Hot as hell today here in New Joisey, with temperatures expected to approach 100. This is the part of summer I like least.
I've been waiting for a kidney stone to pass the last few days. (I'm sure you're glad I've shared that with you.)
I get kidney stones fairly frequently. They're a symptom of my parathyroid cancer. Usually, they're nothing more than a minor annoyance, although this one is a little larger than usual and has excelled at making its presence felt night and day. If it's true that this, too, shall pass (and it is), I'm eagerly awaiting it.
Much more significantly, a friend of mine from the karate dojo, a native of Lebanon, went back to his country for a three-week holiday. He left last Tuesday and was probably somewhere over the Atlantic when the shit hit the fan in the south of the country as Israel began its retaliatory strikes against Hezbollah strongholds. Among the targets was the airport in Beirut.
We're all hoping his plane was diverted elsewhere, and that he's on his way back to the States.
Before he left last week, he tantalized us with descriptions of Lebanon's beautiful beaches and compared the summertime water temperature to that of a Jacuzzi, even at night.

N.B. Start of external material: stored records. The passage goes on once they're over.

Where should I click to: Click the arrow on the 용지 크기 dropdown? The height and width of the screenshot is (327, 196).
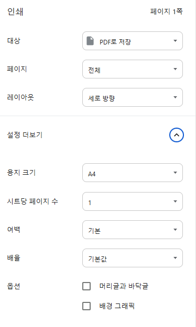pyautogui.click(x=176, y=173)
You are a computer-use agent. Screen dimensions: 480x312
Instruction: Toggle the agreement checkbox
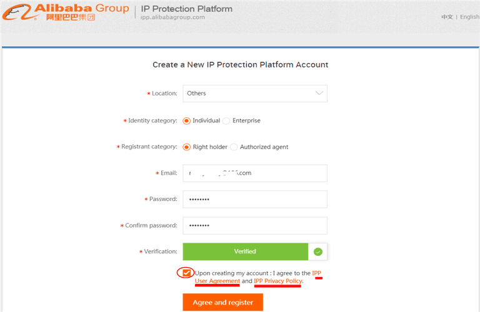[x=186, y=273]
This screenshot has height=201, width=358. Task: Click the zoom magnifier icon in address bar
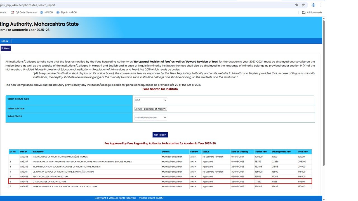(x=297, y=5)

He was so looking forward to spending the next few weeks on the beach with his fiancee, whom he left behind in Lebanon when he came here to work.
His family still lives in Lebanon -- in Beirut, if memory serves. I'm sure he's agonizing at this very moment over how to ensure their safety in the face of this madness. I'm sure that if he was given the opportunity to fly back to the U.S., he turned it down until his family's safety is secured.
Up until now, the situation in the Middle East has been rather abstract for me. I had no ties to the region. I didn't know anyone living there, nor anyone in the U.S. military who is serving there.
A friend's vacation plans changed that in an instant.
And hopefully, this, too, shall pass.